Por esa vereda húmeda marca las huellas paso a paso. Cada tantas olas le
alcanza una. Se moja sin preocuparle un pepino que esto suceda, sin intentar
esquivarlas, dejando que los pies sientan la sal, la humedad, la arena. En el
paseo marítimo el trasiego repunta un poquito: más corredores, los venerables
paseantes como él, los primeros ansiosos montando campamento con toalla y
sombrilla y los también primeros coches entre las calles de las casas de
primera línea, mayoritariamente vehículos de reparto distribuyendo consumibles
entre los negocios. En el puerto, tapados por la tapia del espigón, gruñen motores
náuticos difusos y lejanos de millonarios.

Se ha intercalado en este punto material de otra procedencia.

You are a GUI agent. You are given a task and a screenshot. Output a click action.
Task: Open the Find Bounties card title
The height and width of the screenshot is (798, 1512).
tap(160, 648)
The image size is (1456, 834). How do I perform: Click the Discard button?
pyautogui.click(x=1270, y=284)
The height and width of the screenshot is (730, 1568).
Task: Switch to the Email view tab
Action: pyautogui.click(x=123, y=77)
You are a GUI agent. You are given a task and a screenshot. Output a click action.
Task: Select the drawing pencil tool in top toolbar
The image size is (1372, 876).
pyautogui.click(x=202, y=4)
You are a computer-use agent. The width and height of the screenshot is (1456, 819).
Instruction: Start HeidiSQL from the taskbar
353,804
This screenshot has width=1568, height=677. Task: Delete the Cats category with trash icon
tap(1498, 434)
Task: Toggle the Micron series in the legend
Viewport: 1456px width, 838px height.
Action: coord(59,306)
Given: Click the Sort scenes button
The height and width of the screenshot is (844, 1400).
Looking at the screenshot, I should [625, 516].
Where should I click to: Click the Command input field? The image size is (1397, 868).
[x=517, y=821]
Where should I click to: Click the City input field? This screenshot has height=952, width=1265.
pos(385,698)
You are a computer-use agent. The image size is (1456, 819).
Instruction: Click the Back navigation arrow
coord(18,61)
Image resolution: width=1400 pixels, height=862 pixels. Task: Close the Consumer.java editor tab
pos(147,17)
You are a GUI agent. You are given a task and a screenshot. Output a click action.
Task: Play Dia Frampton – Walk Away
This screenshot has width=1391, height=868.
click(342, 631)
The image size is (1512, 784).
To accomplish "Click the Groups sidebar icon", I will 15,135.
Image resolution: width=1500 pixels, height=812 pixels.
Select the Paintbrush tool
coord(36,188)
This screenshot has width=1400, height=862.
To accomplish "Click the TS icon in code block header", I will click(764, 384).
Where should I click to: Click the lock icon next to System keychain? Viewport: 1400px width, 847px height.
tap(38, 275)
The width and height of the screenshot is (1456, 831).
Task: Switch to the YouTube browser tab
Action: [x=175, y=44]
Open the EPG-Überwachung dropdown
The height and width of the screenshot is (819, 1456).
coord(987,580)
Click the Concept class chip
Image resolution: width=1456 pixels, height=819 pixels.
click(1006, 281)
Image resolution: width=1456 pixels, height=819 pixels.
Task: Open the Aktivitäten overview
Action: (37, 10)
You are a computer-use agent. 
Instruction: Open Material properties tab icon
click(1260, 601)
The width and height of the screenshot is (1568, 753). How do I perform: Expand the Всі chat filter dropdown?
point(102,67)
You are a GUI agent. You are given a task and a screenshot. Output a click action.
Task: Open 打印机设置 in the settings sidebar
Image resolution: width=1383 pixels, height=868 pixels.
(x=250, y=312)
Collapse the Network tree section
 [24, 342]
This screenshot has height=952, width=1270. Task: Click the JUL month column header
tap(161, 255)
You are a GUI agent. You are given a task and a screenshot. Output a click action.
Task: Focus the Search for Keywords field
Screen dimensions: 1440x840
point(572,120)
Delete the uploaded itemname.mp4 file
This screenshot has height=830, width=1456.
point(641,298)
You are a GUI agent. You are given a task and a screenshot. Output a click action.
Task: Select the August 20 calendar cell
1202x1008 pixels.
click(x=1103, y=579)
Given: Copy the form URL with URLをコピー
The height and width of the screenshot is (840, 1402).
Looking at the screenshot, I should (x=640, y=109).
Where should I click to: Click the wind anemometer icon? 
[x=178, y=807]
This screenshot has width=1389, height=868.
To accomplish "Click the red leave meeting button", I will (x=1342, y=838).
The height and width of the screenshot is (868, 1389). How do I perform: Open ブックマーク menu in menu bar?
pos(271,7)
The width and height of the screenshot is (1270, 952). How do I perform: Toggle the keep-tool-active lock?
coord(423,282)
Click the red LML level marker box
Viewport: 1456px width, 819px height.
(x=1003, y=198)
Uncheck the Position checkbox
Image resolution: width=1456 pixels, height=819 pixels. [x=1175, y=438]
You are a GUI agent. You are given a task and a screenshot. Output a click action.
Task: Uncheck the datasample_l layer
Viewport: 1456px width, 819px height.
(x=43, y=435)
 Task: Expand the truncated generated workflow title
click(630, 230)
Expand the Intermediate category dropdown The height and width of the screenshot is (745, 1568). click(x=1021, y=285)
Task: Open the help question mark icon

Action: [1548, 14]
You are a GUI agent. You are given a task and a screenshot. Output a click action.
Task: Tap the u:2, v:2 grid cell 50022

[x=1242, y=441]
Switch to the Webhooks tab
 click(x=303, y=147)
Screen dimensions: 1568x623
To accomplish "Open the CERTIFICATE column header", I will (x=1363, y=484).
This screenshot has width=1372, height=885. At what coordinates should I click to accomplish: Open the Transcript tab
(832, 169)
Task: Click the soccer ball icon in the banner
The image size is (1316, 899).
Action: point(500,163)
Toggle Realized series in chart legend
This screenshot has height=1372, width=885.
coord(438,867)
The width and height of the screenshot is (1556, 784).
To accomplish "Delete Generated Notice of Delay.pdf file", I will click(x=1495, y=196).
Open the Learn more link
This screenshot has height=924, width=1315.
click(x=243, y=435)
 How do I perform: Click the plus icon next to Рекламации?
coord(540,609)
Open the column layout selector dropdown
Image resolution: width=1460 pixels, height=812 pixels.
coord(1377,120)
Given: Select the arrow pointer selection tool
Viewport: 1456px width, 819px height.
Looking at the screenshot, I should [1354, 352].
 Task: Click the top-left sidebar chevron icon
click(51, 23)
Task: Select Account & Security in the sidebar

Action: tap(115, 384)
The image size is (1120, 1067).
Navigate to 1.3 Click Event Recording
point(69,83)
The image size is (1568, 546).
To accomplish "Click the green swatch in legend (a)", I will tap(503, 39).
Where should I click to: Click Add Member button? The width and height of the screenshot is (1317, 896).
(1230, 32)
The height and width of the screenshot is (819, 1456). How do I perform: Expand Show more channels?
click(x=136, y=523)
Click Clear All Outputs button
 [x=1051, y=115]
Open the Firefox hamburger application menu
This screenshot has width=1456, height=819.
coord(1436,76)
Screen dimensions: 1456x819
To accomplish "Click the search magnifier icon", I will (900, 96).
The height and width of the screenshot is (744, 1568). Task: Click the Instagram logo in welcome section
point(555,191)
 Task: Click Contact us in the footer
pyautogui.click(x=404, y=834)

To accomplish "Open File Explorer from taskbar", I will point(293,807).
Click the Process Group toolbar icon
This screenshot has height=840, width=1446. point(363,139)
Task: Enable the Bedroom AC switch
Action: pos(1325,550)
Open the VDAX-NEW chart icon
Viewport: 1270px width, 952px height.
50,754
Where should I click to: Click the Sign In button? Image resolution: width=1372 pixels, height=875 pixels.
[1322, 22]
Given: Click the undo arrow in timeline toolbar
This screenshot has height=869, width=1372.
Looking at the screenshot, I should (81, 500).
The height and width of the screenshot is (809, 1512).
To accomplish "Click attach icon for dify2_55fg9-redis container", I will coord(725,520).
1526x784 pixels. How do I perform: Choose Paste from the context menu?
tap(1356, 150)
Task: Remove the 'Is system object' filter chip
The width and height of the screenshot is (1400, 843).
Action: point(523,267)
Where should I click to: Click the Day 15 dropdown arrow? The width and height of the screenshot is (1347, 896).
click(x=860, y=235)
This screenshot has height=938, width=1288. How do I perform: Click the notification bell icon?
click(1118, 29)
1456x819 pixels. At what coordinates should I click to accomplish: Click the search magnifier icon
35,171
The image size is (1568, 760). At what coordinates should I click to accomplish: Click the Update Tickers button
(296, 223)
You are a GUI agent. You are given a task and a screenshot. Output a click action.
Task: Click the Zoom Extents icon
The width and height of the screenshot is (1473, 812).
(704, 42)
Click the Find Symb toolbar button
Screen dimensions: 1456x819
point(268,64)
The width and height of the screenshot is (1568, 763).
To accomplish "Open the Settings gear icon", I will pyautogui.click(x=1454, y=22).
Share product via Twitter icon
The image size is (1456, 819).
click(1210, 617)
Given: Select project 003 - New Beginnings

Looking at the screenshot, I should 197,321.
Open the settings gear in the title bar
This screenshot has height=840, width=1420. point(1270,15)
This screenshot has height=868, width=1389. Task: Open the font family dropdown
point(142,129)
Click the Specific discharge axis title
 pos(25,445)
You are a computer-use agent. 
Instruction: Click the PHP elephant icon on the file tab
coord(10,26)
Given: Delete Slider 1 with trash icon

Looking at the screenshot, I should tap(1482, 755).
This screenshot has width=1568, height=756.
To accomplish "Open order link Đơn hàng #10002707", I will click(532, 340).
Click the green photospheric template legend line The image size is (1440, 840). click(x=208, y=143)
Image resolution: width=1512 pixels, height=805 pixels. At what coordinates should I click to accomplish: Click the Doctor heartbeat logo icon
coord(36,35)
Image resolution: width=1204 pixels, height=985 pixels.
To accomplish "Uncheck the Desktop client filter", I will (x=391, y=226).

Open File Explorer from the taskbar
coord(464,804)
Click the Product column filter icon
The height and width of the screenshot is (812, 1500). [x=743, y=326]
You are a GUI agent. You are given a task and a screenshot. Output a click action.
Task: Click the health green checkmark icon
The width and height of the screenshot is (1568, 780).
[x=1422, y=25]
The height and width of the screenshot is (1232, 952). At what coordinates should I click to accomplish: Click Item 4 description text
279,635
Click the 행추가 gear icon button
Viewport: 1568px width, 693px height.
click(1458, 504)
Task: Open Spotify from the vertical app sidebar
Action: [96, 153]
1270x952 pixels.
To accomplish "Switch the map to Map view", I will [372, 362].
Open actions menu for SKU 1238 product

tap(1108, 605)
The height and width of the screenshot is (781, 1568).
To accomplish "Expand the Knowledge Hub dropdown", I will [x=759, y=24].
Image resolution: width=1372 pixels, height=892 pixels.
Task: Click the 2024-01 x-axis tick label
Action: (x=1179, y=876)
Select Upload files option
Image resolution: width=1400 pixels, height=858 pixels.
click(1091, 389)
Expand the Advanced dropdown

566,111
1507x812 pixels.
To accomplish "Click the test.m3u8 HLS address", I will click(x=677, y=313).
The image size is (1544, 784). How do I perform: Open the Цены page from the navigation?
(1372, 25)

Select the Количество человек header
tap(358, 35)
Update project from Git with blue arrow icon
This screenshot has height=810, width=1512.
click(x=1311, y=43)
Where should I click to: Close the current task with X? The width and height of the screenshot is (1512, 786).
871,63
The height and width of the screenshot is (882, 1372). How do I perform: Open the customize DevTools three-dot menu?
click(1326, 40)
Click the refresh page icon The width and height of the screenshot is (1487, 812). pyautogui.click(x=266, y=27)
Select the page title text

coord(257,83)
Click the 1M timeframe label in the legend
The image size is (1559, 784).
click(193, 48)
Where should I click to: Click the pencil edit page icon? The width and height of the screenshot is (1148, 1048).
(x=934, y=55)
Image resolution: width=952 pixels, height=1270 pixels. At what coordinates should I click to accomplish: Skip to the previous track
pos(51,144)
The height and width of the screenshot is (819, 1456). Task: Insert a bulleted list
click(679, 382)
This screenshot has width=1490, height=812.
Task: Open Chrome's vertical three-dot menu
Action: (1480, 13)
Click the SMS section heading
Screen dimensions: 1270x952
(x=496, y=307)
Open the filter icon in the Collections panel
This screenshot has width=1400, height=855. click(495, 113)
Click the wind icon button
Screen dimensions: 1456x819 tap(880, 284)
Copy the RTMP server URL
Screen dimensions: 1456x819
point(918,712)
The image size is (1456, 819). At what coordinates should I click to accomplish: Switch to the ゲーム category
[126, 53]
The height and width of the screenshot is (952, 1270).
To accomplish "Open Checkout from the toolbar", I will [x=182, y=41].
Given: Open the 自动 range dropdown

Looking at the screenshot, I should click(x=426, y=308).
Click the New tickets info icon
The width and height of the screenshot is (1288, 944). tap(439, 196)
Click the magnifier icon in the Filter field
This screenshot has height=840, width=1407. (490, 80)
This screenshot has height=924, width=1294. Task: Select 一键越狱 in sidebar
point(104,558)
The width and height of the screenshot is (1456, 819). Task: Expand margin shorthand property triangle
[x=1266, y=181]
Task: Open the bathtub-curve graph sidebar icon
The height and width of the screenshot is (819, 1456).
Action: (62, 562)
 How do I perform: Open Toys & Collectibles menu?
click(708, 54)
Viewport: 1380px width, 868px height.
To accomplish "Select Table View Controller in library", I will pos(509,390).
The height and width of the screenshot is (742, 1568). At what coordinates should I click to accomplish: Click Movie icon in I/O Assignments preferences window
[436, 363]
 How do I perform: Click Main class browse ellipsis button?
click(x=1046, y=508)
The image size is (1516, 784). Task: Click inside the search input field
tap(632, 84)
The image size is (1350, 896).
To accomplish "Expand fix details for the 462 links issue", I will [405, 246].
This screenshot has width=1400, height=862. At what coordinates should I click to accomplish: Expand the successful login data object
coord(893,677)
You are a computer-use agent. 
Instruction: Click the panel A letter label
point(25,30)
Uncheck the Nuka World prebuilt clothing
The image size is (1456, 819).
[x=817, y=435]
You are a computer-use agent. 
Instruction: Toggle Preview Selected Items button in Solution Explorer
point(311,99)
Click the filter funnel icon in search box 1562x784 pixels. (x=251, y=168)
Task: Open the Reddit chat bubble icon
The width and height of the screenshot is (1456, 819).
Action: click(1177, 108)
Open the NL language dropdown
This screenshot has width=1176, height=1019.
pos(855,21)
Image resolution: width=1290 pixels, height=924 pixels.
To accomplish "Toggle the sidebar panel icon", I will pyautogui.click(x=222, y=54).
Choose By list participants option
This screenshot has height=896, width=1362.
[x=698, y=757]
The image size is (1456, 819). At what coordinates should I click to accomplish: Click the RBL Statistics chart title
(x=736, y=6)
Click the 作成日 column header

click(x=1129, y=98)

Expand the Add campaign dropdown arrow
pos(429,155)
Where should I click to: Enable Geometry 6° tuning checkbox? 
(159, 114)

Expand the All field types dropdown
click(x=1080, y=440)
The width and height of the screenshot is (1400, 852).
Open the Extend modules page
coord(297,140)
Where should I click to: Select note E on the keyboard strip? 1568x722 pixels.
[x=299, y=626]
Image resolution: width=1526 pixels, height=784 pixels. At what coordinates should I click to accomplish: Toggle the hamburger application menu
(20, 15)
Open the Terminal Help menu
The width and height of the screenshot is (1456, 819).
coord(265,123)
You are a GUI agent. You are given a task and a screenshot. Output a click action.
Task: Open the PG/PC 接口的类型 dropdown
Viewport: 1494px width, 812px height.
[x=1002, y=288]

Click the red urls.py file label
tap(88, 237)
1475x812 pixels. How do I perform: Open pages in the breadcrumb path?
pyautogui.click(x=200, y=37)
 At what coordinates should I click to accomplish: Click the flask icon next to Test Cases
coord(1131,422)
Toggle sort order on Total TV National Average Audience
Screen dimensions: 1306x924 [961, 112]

Al viejo este brote de vida le fastidia, le jode casi. Él estaba mucho
más contento con el aislamiento, con la misantropía de la playa desierta. Era
más sencillo perderse en sus pensamientos sin el ruido cotidiano. Supone una
vuelta al planeta Tierra y a la propia consciencia del paseo. Aterrizando, se
lleva una mano al mentón para sopesar la importante decisión de concluir la
caminata. Unos segundos después obedece a su estomago y husmea con la mirada
donde desayunar. Mientras tanto se separa del mar y, justo antes de llegar a
las baldosas, se lava los pies en una de las duchas allí instaladas.
El bar está
abriendo y aun tiene amontonadas en columnas las mesas y sillas de la terraza
atadas entre ellas con cadenas y candados. Un camarero las desengancha y
despliega sin agobiarse. Dentro de un rato soportarán a la humanidad tomando el
aperitivo. El mismo camarero entonces trajinará frenético portando cañas de
cerveza, vermuts y tapas de lo que tercie: ensaladilla, fritos, tortilla,
encurtidos, etc. El viejo se sienta en una al lado de la puerta deseándole al
camarero los buenos días y pidiendo amablemente un cortado con un bollo suizo.
Deja los zapatos, aun en la mano y con los calcetines dentro, a un lado. La costa
es un lugar disimulado y propio para estas transgresiones del protocolo y el
vestuario. Se toma el café con leche y el bollo lentamente, saboreándolos,
disfrutando mucho de la paz y el sosiego, de la falta de prisa por ir a ninguna
parte y del día que se presenta seguro y confortable. El mar, su eco, seda con
el ruido milenario y manso. Solemne y distraído el viejo apura el cafelito.
Debe desandar lo andado para regresar a casa pero se resiste remolón porque en
la terraza se respira plácidamente, campante, feliz como los señores. Los dos
barcos flotan (actividad evidente en un barco) entre el rompeolas del puerto y
la playa. El sol avanza por la inmaculada bóveda azul caldeando el perro mundo.